Cultura & Scienze

L’Italia è il 34° Paese al Mondo per le Conoscenze della Lingua Inglese

Una ricerca condotta da Education First ha dimostrato che il livello medio di competenza della lingua inglese tra gli studenti di scuola secondaria e università in Italia equivale ad un punteggio EF EPI (EF English Proficiency Index for Schools) di 55,77. L’Italia si posiziona così 24° in Europa (su un totale di 32 paesi) e 34° nel mondo (su un totale di 88 paesi o regioni).

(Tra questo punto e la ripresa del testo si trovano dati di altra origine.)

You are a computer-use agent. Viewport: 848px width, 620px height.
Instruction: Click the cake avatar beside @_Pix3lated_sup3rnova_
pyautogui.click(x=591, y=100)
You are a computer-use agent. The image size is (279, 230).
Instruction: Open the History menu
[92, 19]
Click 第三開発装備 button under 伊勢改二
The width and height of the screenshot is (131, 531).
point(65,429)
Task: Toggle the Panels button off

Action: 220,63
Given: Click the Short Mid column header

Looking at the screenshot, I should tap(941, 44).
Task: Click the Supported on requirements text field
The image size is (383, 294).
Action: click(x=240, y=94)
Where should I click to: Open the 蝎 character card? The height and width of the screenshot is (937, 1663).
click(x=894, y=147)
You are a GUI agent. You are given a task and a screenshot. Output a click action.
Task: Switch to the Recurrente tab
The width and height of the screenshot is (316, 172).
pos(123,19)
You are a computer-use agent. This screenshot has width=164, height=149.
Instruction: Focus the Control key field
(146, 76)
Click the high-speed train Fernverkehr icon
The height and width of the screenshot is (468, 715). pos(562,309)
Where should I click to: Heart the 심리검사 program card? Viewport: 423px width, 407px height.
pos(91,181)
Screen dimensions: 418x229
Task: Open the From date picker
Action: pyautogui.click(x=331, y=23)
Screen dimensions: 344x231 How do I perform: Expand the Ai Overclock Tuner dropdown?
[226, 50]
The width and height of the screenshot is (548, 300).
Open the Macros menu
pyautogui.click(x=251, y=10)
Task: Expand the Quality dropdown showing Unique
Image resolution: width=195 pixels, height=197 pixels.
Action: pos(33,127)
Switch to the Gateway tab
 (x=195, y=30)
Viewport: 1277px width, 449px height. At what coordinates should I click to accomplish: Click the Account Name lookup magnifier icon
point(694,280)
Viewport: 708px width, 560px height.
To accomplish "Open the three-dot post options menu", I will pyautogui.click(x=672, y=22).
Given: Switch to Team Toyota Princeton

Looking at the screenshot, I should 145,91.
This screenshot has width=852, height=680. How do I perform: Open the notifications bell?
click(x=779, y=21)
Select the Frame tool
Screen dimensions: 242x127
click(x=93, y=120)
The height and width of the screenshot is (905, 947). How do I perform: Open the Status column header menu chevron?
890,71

Sono stati oltre 260000 gli studenti ad aver partecipato all’ultimo studio condotto da EF sulla conoscenza dell’inglese tra i più giovani di scuole superiori e università di tutto il mondo. L’analisi di questo campione ha permesso di comprendere meglio il quadro attuale delle conoscenze dell’inglese tra gli adulti. Una ricerca che ha portato a delineare conclusioni rilevanti, per riflettere sui metodi di insegnamento attualmente impiegati nelle scuole e sull’importanza dell’inglese per la vita dei giovani.

Tra i risultati più interessanti troviamo per esempio il non allineamento tra comprensione dell’inglese scritta e orale, dove quest’ultima si sviluppa più rapidamente rispetto alla lettura e alla scrittura. Una possibile spiegazione potrebbe risiedere nella maggiore esposizione alla lingua parlata anche in contesti extra scolastici, come ad esempio viaggi all’estero o ad un utilizzo massiccio dei mezzi di comunicazione a nostra disposizione (es. social media e internet, dove molte risorse sono disponibili in inglese).

L’Europa, in generale, si posiziona positivamente a livello internazionale in termini di conoscenze linguistiche. Una volta raggiunta l’età delle scuole superiori, però, sono presenti notevoli divari difficili da spiegare in termini di apprendimento tra paese e paese. Secondo il report EFI EPI 2017, gli adulti italiani hanno riscontrato uno dei livelli più bassi in Europa, insieme alla Francia. Un dato incisivo anche in prospettiva del mondo del lavoro: basti pensare che una PMI con un basso grado di internazionalizzazione può guadagnare fino al 20% in meno rispetto ai competitor con conoscenze dell’inglese più elevate.

Avendo a disposizione dati di questa rilevanza e di una portata di livello mondiale, insegnanti ed educatori avranno la possibilità di rivalutare i metodi di apprendimento attualmente adottati e migliorare i risultati degli studenti. Valutare le proprie conoscenze linguistiche è semplice e gratuito con il test inglese online, e contribuirà a verificare le proprie competenze secondo standard di valutazione comparabili che permettano di monitorare il progresso.

Lo studio riporta inoltre la grande importanza del definire l’inglese una competenza chiave per il proprio futuro, accademico e professionale. Sono moltissime le metodologie di apprendimento che vengono prese in considerazione nel mondo dell’educazione con l’obiettivo di incrementare le conoscenze degli italiani, inclusa la possibilità di tenere corsi universitari solo in inglese (una proposta presentata dal Politecnico di Milano che fu poi bocciata da una sentenza del Consiglio di Stato). È fondamentale che l’apprendimento di questa lingua sia protratto anche dopo il termine delle scuole superiori, in ambienti universitari e lavorativi, dal momento che le conoscenze acquisite in questa seconda fase contribuiranno senza dubbio ad immettersi con maggiore facilità e competitività nel mondo del lavoro.